Verification runs against concrete evidence, allowed mutations, and final Salesforce state.

Each task has a verifier that checks the final answer and the end-state mutations. Depending on the task, verification is human-authored, checked against expected Salesforce end state, or checked against the mock Salesforce transaction log.

Verification Layer	Example Check
Evidence	Did the agent find every required source record?
Decision	Did it choose the expected action or escalation path?
Mutation	Did the CRM end state contain the required create/update?
Guardrails	Did it avoid forbidden source-record mutations?
Auditability	Did created records include enough operational context?
Format	Was the final response parseable and contract-compliant?

This separates plausible-looking CRM work from correct CRM work.

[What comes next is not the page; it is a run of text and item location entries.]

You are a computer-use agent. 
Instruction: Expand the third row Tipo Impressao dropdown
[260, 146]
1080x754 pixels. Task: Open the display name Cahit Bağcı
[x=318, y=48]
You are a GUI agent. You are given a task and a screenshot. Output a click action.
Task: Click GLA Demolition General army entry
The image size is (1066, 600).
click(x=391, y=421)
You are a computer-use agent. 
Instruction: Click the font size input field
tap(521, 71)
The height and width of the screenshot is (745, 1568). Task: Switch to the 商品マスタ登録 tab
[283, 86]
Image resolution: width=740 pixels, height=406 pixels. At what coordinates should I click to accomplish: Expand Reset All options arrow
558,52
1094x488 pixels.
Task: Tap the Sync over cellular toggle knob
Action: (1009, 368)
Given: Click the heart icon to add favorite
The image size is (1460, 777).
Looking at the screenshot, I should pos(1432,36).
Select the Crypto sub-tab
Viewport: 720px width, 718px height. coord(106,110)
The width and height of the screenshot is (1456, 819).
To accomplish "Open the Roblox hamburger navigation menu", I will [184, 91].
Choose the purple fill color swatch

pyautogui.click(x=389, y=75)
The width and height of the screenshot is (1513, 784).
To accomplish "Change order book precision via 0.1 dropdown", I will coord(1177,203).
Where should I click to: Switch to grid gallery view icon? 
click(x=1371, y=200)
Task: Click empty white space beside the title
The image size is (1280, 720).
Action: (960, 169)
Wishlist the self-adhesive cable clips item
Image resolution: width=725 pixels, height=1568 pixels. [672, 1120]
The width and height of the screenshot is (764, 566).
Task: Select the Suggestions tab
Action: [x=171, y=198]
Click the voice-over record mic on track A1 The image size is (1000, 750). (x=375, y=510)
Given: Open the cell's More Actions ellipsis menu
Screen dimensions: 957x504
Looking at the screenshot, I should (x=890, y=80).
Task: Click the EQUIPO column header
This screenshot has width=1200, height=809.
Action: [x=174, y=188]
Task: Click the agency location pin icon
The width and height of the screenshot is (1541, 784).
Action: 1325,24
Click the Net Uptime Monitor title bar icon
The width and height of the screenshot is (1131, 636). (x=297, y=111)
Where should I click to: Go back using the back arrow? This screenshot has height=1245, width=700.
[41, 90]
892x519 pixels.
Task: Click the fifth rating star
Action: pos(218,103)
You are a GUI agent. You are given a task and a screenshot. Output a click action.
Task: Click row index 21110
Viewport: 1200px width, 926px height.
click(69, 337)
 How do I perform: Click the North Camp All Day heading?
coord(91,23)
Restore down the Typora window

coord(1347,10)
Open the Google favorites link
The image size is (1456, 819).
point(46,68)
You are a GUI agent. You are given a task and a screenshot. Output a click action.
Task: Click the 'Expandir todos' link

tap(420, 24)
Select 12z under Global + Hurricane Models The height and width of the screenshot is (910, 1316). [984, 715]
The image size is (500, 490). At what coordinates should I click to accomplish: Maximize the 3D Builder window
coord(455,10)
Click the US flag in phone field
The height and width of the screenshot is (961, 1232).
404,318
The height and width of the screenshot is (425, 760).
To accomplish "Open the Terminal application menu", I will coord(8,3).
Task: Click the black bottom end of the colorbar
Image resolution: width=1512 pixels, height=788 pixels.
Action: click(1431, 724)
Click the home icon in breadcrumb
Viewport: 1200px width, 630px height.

For example, it is not enough to say, “I escalated this.” The verifier checks whether the right Task or Case exists, whether it is attached to the right Salesforce object, whether its text includes the required operational context, and whether the agent avoided unsafe mutations to source records.

Current Run

The current artifacts are a single-model experiment run, so this is a run report rather than a multi-model leaderboard.

Run	Overall	QTC/CPQ Workflow	CRM State Mutation	Equipment Support
Current single-model run	Below one-third	Strongest category	Partial success	Hardest category

That result is low, but it is also useful. It shows that realistic Salesforce work stresses agents in ways ordinary text benchmarks do not.

A Walkthrough: Replacement Quotes

One successful task asked the agent to create replacement quote options for a large public-sector customer.

The CRM contained a quote for a replacement unit that superseded an original unit. The task asked for two new draft quote options:

Option A: keep the replacement unit free through the existing term.
Option B: charge the standard rear-loader multi-weekly rate from the next billing period.

The agent had to:

Find the correct source quote among several similar customer records.
Distinguish replacement-unit context from nearby similar quote records.
Preserve the original quote unchanged.
Create two new draft Quote records.
Create corresponding QuoteLineItem records.
Add an explanatory Task with replacement-unit and end-date context.

This passed.

Before

Messy source state

Source quote
Original unit
Replacement unit
Similar nearby quotes

After

Controlled mutation

Draft option A
Draft option B
Audit task
Source quote unchanged

That is a meaningful success because it is not simple retrieval. It is a small quote-to-cash workflow with source disambiguation, controlled mutation, and auditability.

A Walkthrough: The Wrong Discount Base

Another task looked similar on the surface but failed for a more subtle reason.

The agent had to create three extension pricing staging records for a regional operator’s ramp extension:

Year 1 at the current price.
Year 2 with a 5% discount.
Year 3 with a 10% discount.

The agent created the right object type and the right number of records. It even used the expected discount percentages: 0%, 5%, and 10%.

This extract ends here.